◆ EXERCISE AIM:
Can you render the data below as a Markdown table with the columns Row and Line, numbering each line and leaving out the blank ones?

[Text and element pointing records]

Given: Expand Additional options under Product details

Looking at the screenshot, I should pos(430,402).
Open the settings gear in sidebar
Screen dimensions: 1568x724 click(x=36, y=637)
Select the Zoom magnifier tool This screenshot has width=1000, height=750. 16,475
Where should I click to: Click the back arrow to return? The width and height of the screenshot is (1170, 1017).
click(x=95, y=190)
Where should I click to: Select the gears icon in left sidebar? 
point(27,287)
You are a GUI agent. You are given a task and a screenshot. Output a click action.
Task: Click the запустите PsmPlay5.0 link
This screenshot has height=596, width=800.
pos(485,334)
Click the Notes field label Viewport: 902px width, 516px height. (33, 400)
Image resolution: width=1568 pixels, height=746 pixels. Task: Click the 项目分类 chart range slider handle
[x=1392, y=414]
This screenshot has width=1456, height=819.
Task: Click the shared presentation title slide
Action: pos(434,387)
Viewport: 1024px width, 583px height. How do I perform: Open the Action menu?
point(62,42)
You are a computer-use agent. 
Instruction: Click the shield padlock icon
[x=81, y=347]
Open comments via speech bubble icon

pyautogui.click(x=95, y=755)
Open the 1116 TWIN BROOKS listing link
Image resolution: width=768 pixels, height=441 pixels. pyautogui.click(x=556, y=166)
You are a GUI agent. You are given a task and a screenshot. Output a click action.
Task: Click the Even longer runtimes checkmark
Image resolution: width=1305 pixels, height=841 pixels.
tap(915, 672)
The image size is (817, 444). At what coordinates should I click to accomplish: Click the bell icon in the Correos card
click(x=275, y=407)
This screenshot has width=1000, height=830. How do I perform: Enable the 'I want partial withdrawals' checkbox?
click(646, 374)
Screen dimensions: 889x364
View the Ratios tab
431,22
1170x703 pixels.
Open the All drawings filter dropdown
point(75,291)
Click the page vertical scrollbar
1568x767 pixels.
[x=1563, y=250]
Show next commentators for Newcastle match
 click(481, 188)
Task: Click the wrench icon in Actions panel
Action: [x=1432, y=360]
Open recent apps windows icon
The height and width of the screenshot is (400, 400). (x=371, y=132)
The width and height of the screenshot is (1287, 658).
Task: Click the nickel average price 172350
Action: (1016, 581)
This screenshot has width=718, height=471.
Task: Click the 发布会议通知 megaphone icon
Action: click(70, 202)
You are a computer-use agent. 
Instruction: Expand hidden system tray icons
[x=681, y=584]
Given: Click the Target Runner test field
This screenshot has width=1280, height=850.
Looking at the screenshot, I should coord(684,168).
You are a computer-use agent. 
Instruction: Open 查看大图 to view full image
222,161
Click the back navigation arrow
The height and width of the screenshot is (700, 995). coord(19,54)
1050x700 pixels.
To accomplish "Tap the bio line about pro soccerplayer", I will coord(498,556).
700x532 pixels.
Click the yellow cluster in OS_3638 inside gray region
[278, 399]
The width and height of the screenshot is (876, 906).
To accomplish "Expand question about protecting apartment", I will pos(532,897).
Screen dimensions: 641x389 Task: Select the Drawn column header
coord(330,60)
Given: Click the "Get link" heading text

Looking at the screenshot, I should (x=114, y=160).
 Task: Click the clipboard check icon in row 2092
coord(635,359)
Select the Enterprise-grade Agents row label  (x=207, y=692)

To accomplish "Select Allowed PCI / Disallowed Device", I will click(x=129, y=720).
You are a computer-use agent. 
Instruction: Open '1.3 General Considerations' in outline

◆ FULL SOLUTION:
| Row | Line |
|---|---|
| 1 | Given: Expand Additional options under Product details |
| 2 | Looking at the screenshot, I should pos(430,402). |
| 3 | Open the settings gear in sidebar |
| 4 | Screen dimensions: 1568x724 click(x=36, y=637) |
| 5 | Select the Zoom magnifier tool This screenshot has width=1000, height=750. 16,475 |
| 6 | Where should I click to: Click the back arrow to return? The width and height of the screenshot is (1170, 1017). |
| 7 | click(x=95, y=190) |
| 8 | Where should I click to: Select the gears icon in left sidebar?  |
| 9 | point(27,287) |
| 10 | You are a GUI agent. You are given a task and a screenshot. Output a click action. |
| 11 | Task: Click the запустите PsmPlay5.0 link |
| 12 | This screenshot has height=596, width=800. |
| 13 | pos(485,334) |
| 14 | Click the Notes field label Viewport: 902px width, 516px height. (33, 400) |
| 15 | Image resolution: width=1568 pixels, height=746 pixels. Task: Click the 项目分类 chart range slider handle |
| 16 | [x=1392, y=414] |
| 17 | This screenshot has width=1456, height=819. |
| 18 | Task: Click the shared presentation title slide |
| 19 | Action: pos(434,387) |
| 20 | Viewport: 1024px width, 583px height. How do I perform: Open the Action menu? |
| 21 | point(62,42) |
| 22 | You are a computer-use agent.  |
| 23 | Instruction: Click the shield padlock icon |
| 24 | [x=81, y=347] |
| 25 | Open comments via speech bubble icon |
| 26 | pyautogui.click(x=95, y=755) |
| 27 | Open the 1116 TWIN BROOKS listing link |
| 28 | Image resolution: width=768 pixels, height=441 pixels. pyautogui.click(x=556, y=166) |
| 29 | You are a GUI agent. You are given a task and a screenshot. Output a click action. |
| 30 | Task: Click the Even longer runtimes checkmark |
| 31 | Image resolution: width=1305 pixels, height=841 pixels. |
| 32 | tap(915, 672) |
| 33 | The image size is (817, 444). At what coordinates should I click to accomplish: Click the bell icon in the Correos card |
| 34 | click(x=275, y=407) |
| 35 | This screenshot has width=1000, height=830. How do I perform: Enable the 'I want partial withdrawals' checkbox? |
| 36 | click(646, 374) |
| 37 | Screen dimensions: 889x364 |
| 38 | View the Ratios tab |
| 39 | 431,22 |
| 40 | 1170x703 pixels. |
| 41 | Open the All drawings filter dropdown |
| 42 | point(75,291) |
| 43 | Click the page vertical scrollbar |
| 44 | 1568x767 pixels. |
| 45 | [x=1563, y=250] |
| 46 | Show next commentators for Newcastle match |
| 47 |  click(481, 188) |
| 48 | Task: Click the wrench icon in Actions panel |
| 49 | Action: [x=1432, y=360] |
| 50 | Open recent apps windows icon |
| 51 | The height and width of the screenshot is (400, 400). (x=371, y=132) |
| 52 | The width and height of the screenshot is (1287, 658). |
| 53 | Task: Click the nickel average price 172350 |
| 54 | Action: (1016, 581) |
| 55 | This screenshot has width=718, height=471. |
| 56 | Task: Click the 发布会议通知 megaphone icon |
| 57 | Action: click(70, 202) |
| 58 | You are a computer-use agent.  |
| 59 | Instruction: Expand hidden system tray icons |
| 60 | [x=681, y=584] |
| 61 | Given: Click the Target Runner test field |
| 62 | This screenshot has width=1280, height=850. |
| 63 | Looking at the screenshot, I should coord(684,168). |
| 64 | You are a computer-use agent.  |
| 65 | Instruction: Open 查看大图 to view full image |
| 66 | 222,161 |
| 67 | Click the back navigation arrow |
| 68 | The height and width of the screenshot is (700, 995). coord(19,54) |
| 69 | 1050x700 pixels. |
| 70 | To accomplish "Tap the bio line about pro soccerplayer", I will coord(498,556). |
| 71 | 700x532 pixels. |
| 72 | Click the yellow cluster in OS_3638 inside gray region |
| 73 | [278, 399] |
| 74 | The width and height of the screenshot is (876, 906). |
| 75 | To accomplish "Expand question about protecting apartment", I will pos(532,897). |
| 76 | Screen dimensions: 641x389 Task: Select the Drawn column header |
| 77 | coord(330,60) |
| 78 | Given: Click the "Get link" heading text |
| 79 | Looking at the screenshot, I should (x=114, y=160). |
| 80 |  Task: Click the clipboard check icon in row 2092 |
| 81 | coord(635,359) |
| 82 | Select the Enterprise-grade Agents row label  (x=207, y=692) |
| 83 | To accomplish "Select Allowed PCI / Disallowed Device", I will click(x=129, y=720). |
| 84 | You are a computer-use agent.  |
| 85 | Instruction: Open '1.3 General Considerations' in outline |